Elle fait valoir que son erreur était minime : elle a inséré le modèle de lettre destiné à faciliter l’exercice de la faculté de renonciation dans la note d’information transmise aux X, alors qu’elle aurait dû le faire figurer dans le bulletin d’adhésion.

Pour prouver la « mauvaise foi » des X, elle souligne le fait qu’ils « ont attendu le mois de janvier 2011 pour se plaindre » de ce défaut « datant de 1999 ». Elle demande à la cour de juger que l’action judiciaire engagée par les X est « de pure opportunité dans un contexte de baisse boursière » et qu’elle « a pour seul objectif de faire supporter à l’assureur les pertes résultant de leurs choix d’investissements sur des unités de compte en actions soumises aux fluctuations des marchés financiers ».

Au moment de la renonciation

La cour d’appel de Versailles, qui statue le 22 février 2018, tente bien d’appliquer la nouvelle jurisprudence, et de rechercher « si les X ont détourné le droit de sa finalité ». Mais elle considère pour ce faire que leur éventuelle mauvaise foi doit s’apprécier « au moment de la souscription du contrat ». Elle estime que « l’assureur doit établir que l’assuré était, au moment de cette souscription, mieux informé que l’assureur lui-même du manquement par ce dernier à son obligation d’information, et qu’il n’aurait souscrit le contrat qu’en considération de la possibilité d’y renoncer ultérieurement ». Elle constate qu’il n’y parvient pas.

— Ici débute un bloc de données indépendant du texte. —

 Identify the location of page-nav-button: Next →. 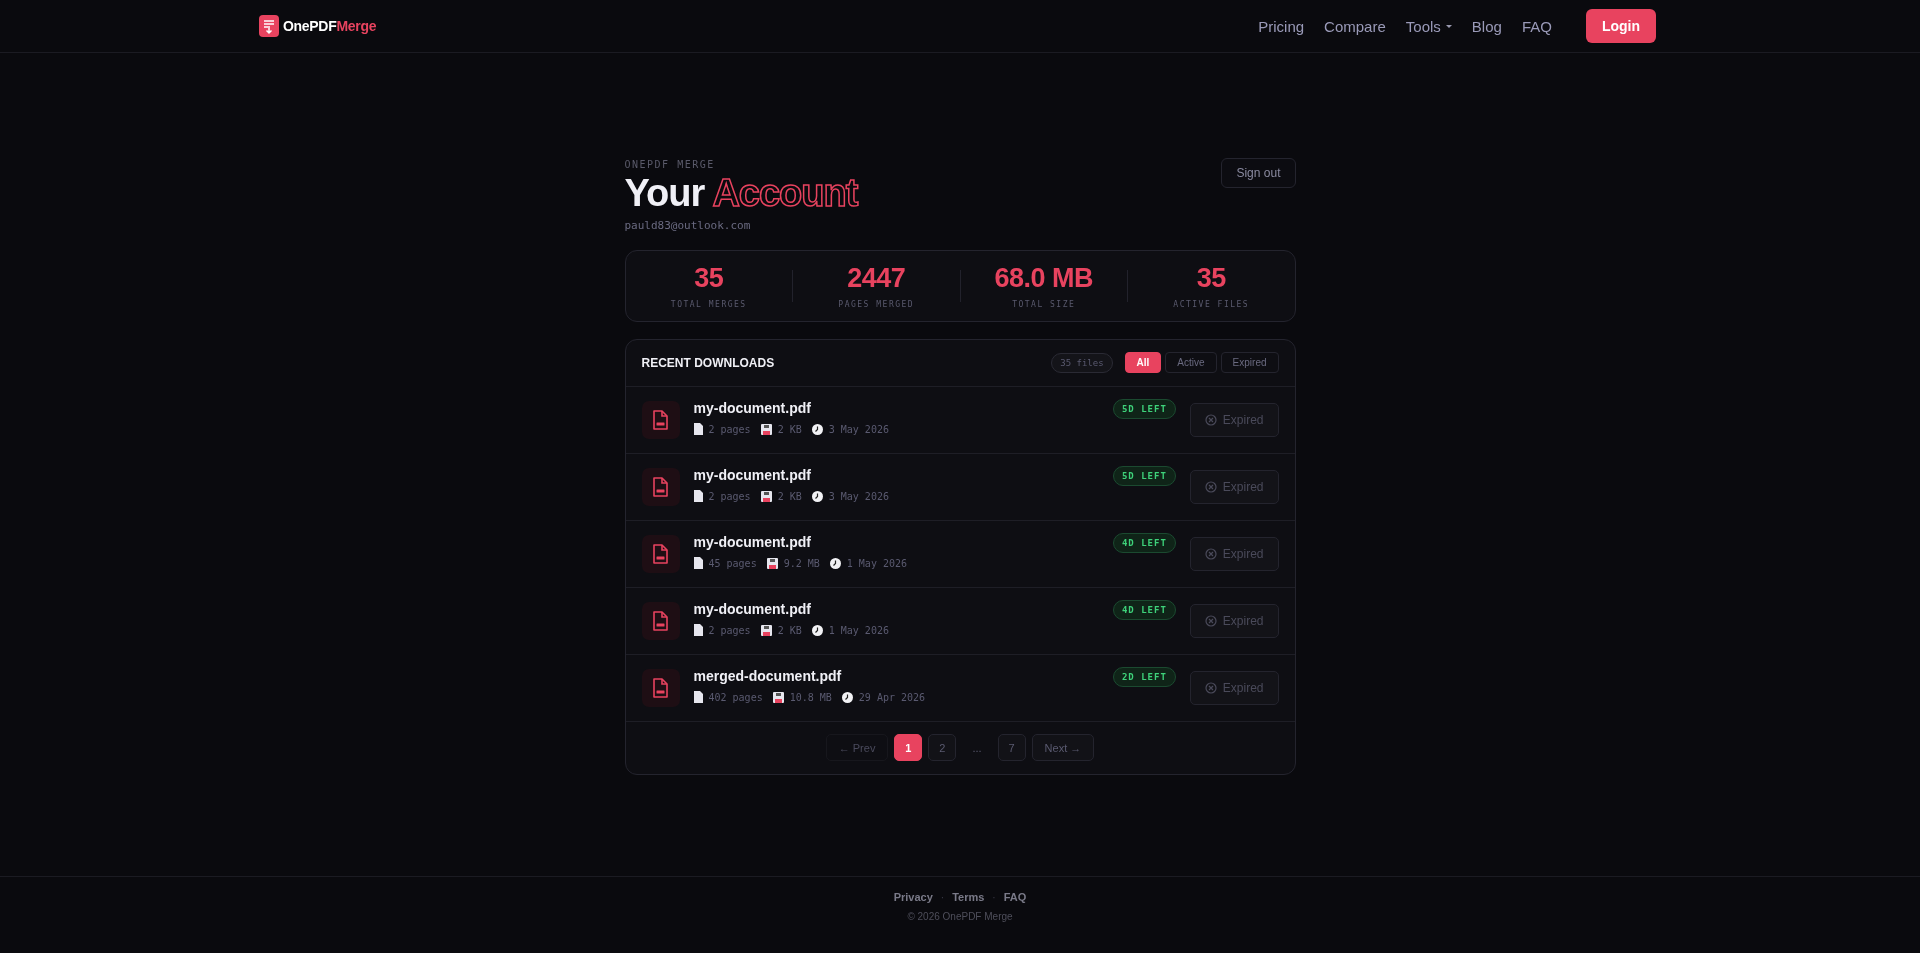
(1063, 748).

Elle observe, pour sa part, que les X « ne présentaient aucune compétence particulière en matière d’assurance », puisque M. X « travaillait dans l’agroalimentaire » et que « Mme X était femme au foyer ». Elle juge que leur renonciation « trouve son fondement dans le non-respect par la SA Sogecap de son obligation pré-contractuelle d’information ». Elle condamne l’assureur à restituer les sommes versées.

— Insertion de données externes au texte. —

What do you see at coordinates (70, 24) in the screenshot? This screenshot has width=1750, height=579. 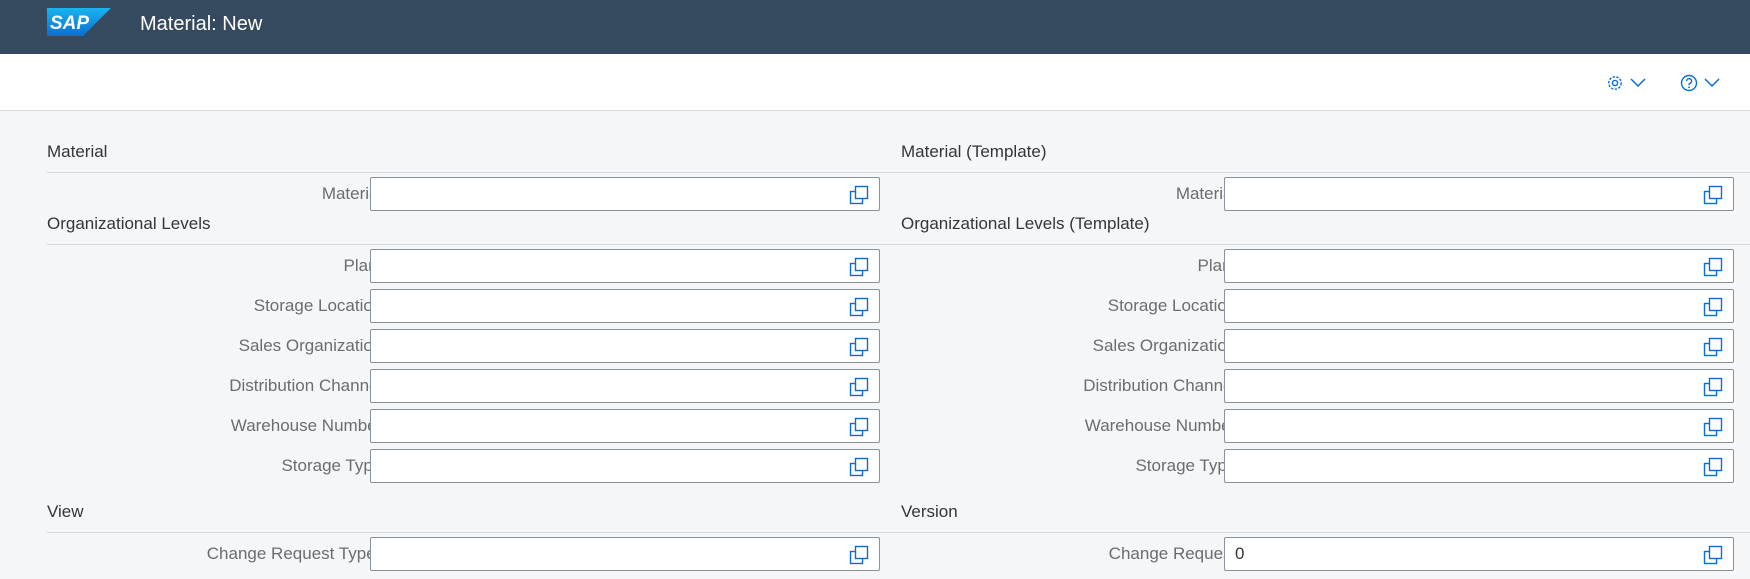 I see `svg-text: SAP` at bounding box center [70, 24].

Sogecap se pourvoit en cassation, en protestant que la cour d’appel aurait dû apprécier s’il y avait eu abus, non pas au moment de la souscription du contrat, mais « au moment de la renonciation » à celui-ci. La cour lui donne raison le 28 mars de cette année, précisant ainsi sa jurisprudence. Elle censure l’arrêt, et renvoie les parties devant la cour d’appel de Paris.